In [None]:
# Copyright 2023 Google LLC
#
# Licensed under the Apache License, Version 2.0 (the "License");
# you may not use this file except in compliance with the License.
# You may obtain a copy of the License at
#
#     https://www.apache.org/licenses/LICENSE-2.0
#
# Unless required by applicable law or agreed to in writing, software
# distributed under the License is distributed on an "AS IS" BASIS,
# WITHOUT WARRANTIES OR CONDITIONS OF ANY KIND, either express or implied.
# See the License for the specific language governing permissions and
# limitations under the License.

# Tuning Vertex AI GenAI foundation model



### Based on following sources:
1. https://github.com/GoogleCloudPlatform/generative-ai/blob/main/language/tuning/tuning_text_bison.ipynb

### Objective of this notebook

In this notebook, we will tune an existing foundational model available in Vertex AI Model Garden(Text-Bison model) on StackOverflow data available on BigQuery Public Datasets, limiting to questions with the `python` tag, and accepted answers for answers since 2020-01-01.

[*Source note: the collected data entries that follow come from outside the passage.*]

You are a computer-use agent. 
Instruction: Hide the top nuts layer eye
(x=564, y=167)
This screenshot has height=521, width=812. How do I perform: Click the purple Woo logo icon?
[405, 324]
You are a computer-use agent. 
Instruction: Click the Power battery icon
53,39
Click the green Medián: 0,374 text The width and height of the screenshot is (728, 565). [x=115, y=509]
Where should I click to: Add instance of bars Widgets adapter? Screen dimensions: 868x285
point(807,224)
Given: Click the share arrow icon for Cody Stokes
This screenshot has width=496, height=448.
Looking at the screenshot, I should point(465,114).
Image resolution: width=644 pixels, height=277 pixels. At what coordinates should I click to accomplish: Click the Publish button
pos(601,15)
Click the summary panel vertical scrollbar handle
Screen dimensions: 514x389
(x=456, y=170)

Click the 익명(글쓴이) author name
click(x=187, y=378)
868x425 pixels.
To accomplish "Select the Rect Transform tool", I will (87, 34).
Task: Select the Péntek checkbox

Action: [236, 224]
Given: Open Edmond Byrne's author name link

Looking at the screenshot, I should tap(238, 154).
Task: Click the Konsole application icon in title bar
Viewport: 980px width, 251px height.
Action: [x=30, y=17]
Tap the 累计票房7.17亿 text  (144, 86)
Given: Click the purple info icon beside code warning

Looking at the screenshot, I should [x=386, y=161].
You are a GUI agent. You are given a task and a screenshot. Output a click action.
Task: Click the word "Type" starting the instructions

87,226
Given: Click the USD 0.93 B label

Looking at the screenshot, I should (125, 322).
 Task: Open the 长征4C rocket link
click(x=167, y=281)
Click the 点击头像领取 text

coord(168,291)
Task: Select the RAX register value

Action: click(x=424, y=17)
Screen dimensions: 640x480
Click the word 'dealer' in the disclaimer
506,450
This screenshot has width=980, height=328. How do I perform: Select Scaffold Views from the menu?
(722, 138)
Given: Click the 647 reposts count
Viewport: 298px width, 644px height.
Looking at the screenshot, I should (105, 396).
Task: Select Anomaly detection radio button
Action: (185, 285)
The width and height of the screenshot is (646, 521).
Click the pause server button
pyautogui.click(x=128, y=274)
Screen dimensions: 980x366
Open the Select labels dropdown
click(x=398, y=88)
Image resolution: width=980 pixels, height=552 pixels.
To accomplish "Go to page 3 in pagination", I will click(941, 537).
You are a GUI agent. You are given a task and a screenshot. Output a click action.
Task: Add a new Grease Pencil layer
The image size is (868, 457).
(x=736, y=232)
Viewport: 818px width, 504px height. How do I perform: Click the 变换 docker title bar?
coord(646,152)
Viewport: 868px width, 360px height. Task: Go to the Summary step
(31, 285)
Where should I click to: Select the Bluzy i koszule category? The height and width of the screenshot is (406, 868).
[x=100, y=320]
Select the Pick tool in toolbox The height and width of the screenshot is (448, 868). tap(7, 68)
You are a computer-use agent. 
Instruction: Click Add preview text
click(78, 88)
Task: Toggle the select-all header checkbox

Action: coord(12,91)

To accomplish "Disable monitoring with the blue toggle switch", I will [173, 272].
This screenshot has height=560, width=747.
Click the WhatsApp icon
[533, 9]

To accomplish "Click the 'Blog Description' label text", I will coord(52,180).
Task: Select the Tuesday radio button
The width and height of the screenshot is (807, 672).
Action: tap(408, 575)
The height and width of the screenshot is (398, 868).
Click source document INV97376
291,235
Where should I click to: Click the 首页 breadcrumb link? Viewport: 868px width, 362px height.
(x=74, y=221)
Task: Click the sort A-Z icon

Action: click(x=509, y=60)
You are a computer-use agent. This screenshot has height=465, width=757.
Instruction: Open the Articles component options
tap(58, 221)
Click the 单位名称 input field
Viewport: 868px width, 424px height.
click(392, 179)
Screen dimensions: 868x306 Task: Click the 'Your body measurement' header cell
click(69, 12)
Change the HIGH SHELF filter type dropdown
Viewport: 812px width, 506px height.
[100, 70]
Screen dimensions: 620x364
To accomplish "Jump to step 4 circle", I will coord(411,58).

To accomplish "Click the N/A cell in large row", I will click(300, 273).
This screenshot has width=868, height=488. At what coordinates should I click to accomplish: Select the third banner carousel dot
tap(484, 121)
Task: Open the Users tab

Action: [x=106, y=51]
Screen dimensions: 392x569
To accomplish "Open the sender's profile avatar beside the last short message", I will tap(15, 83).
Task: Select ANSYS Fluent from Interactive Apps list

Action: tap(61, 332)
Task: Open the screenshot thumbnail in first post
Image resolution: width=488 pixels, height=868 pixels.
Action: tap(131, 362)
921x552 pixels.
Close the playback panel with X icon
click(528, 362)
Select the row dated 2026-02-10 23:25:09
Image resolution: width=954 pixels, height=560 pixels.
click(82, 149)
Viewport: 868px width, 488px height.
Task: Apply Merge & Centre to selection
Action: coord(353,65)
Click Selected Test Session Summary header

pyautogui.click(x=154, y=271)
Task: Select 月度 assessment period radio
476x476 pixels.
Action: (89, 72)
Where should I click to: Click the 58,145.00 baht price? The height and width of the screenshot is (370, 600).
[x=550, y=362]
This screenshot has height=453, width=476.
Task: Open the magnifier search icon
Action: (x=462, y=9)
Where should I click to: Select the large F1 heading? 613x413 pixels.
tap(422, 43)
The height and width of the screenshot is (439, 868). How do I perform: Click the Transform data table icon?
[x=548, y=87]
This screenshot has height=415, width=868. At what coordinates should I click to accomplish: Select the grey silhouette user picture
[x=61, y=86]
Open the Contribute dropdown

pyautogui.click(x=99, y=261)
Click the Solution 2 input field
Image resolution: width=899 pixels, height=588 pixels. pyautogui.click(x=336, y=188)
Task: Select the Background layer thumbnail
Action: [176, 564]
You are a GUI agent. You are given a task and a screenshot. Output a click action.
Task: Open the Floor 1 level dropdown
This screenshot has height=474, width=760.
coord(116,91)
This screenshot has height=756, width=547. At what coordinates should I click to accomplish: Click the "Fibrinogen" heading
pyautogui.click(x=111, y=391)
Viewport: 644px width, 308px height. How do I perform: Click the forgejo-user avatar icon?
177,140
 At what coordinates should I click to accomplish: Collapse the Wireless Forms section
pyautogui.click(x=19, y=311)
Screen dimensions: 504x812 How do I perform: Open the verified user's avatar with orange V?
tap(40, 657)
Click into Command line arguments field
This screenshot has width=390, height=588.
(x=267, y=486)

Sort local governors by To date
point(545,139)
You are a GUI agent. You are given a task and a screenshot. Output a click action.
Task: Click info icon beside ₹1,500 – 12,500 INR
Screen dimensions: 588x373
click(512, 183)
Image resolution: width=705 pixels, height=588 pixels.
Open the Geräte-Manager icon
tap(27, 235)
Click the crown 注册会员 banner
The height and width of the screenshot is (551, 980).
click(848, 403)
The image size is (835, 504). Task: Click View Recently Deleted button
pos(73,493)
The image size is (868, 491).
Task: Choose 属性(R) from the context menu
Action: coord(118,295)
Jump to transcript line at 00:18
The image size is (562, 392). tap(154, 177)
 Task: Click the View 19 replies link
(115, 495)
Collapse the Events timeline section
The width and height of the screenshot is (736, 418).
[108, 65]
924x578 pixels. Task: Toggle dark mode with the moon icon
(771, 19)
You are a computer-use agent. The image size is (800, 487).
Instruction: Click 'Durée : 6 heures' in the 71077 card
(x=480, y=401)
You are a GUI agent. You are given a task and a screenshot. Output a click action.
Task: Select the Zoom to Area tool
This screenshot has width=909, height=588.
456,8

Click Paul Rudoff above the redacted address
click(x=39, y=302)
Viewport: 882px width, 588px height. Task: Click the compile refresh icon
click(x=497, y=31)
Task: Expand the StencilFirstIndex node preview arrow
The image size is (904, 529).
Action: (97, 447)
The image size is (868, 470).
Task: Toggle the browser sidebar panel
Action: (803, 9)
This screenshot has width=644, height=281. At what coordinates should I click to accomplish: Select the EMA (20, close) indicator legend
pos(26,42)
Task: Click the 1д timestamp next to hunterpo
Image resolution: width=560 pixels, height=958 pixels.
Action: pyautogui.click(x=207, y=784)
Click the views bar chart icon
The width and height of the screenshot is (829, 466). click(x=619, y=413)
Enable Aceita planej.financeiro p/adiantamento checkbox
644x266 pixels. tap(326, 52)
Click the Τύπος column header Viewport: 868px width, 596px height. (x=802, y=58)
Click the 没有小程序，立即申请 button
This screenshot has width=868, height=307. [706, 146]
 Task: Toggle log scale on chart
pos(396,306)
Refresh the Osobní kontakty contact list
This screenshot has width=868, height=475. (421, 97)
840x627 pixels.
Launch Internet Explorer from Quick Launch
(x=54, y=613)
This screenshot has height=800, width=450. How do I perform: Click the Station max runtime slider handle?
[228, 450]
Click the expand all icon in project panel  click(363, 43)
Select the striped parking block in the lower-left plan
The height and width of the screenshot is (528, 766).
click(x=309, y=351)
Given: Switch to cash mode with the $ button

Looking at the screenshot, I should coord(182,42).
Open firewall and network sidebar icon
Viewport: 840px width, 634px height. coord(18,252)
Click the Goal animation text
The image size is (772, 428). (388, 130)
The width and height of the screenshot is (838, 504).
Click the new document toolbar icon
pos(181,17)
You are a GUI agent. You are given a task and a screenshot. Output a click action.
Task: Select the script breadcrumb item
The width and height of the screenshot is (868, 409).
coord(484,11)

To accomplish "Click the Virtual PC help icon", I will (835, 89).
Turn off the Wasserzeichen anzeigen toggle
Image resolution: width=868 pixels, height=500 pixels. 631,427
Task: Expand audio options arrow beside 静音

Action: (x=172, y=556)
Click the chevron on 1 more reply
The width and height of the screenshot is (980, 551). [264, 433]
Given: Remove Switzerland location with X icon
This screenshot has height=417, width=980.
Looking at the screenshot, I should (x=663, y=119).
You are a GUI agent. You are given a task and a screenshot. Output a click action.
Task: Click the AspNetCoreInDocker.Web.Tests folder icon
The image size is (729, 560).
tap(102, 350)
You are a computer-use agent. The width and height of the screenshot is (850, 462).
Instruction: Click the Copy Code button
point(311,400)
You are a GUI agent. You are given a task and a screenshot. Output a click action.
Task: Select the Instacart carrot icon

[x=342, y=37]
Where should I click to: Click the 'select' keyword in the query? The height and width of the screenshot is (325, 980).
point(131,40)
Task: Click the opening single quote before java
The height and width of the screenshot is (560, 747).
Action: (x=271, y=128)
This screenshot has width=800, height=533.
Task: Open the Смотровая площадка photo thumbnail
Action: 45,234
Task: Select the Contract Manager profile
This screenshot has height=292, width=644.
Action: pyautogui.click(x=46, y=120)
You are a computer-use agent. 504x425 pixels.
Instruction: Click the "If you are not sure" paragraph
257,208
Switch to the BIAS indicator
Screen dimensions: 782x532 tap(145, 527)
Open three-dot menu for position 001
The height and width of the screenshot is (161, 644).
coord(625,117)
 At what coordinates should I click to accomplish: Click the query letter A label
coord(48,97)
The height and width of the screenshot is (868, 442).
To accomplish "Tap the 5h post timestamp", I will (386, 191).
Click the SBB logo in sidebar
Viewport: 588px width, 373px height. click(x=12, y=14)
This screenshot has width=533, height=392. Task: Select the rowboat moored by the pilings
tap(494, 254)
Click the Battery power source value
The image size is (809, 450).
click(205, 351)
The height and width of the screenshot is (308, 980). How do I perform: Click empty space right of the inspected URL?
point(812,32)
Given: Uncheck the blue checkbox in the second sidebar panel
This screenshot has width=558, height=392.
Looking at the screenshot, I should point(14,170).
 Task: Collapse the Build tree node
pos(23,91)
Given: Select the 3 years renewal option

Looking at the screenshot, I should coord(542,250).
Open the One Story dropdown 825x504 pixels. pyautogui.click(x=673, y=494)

Steps we will follow to tune the model:

- Load training dataset from BigQuery and generate a JSONL file
- Upload training data
- Create a tuning job
- Inspect your model on Vertex AI Model Registry
- Get predictions from your tuned model

### Install Required libraries

In [None]:
!pip install google-cloud-aiplatform google-cloud-bigquery sequence-evaluate sentence-transformers rouge --upgrade --user

### Authenticating your notebook environment
* If you are using **Colab** to run this notebook, uncomment the cell below and continue.
* If you are using **Vertex AI Workbench**, check out the setup instructions [here](https://github.com/GoogleCloudPlatform/generative-ai/tree/main/setup-env).

In [None]:
#from google.colab import auth
#auth.authenticate_user()

### BigQuery IAM
Now you need to add permissions to the service account:
- Go to the [IAM page](https://console.cloud.google.com/iam-admin/) in the console
- Look for the default compute service account. It should look something like this: `<project-number>-compute@developer.gserviceaccount.com`
- Assign the default compute service account with `bigquery.user`

### Set your project ID

**If you don't know your project ID**, you may be able to get your project ID using `gcloud`. Otherwise, check the support page: Locate the [project ID](https://support.google.com/googleapi/answer/7014113). Please update `PROJECT_ID` below.

In [1]:
PROJECT_ID = "jsb-alto"  #Replace with your Project name

# Set the project id
! gcloud config set project {PROJECT_ID}

Updated property [core/project].


### Create a bucket
Now you have to create a bucket that we will use to store our tuning data. To avoid name collisions between users on resources created, you generate a UUID for each instance session and append it to the name of the resources you create in this tutorial.

In [2]:
import random
import string


# Generate a uuid of a specifed length(default=8)
def generate_uuid(length: int = 8) -> str:
    return "".join(random.choices(string.ascii_lowercase + string.digits, k=length))


UUID = generate_uuid()

Choose a bucket name and update the `BUCKET_NAME` parameter.

In [6]:
BUCKET_NAME = "<your_bucket_name>"  # @param {type:"string"}
BUCKET_URI = f"gs://{BUCKET_NAME}"
REGION = "us-central1"  # @param {type: "string"}

In [9]:
if BUCKET_NAME == "" or BUCKET_NAME is None or BUCKET_NAME == "<your_bucket_name>":
    BUCKET_NAME = "vertex-" + UUID
    BUCKET_URI = f"gs://{BUCKET_NAME}"

Only if your bucket doesn't already exist: Run the following cell to create your Cloud Storage bucket.

In [10]:
!gsutil mb -l $REGION -p $PROJECT_ID $BUCKET_URI

Creating gs://vertex-i7urnuhj/...


Finally, validate access to your Cloud Storage bucket by examining its contents:

In [11]:
!gsutil ls -al $BUCKET_URI

### Import libraries

**Colab only**: Uncomment the following cell to initialize the Vertex AI SDK. For Vertex AI Workbench, you don't need to run this.

In [12]:
import vertexai

vertexai.init(project=PROJECT_ID, location=REGION)

In [13]:
from typing import Union

import pandas as pd
from sklearn.model_selection import train_test_split
import numpy as np

from vertexai.preview.language_models import TextGenerationModel
from google.cloud import aiplatform
from google.cloud import bigquery

## Tune your Model

Now it's time for you to create a tuning job. Tune a foundation model by creating a pipeline job using Generative AI Studio, cURL, or the Python SDK. In this notebook, we will be using the Python SDK. 

### Training Data
💾 Your model tuning dataset must be in a JSONL format where each line contains a single training example. You must make sure that you include instructions.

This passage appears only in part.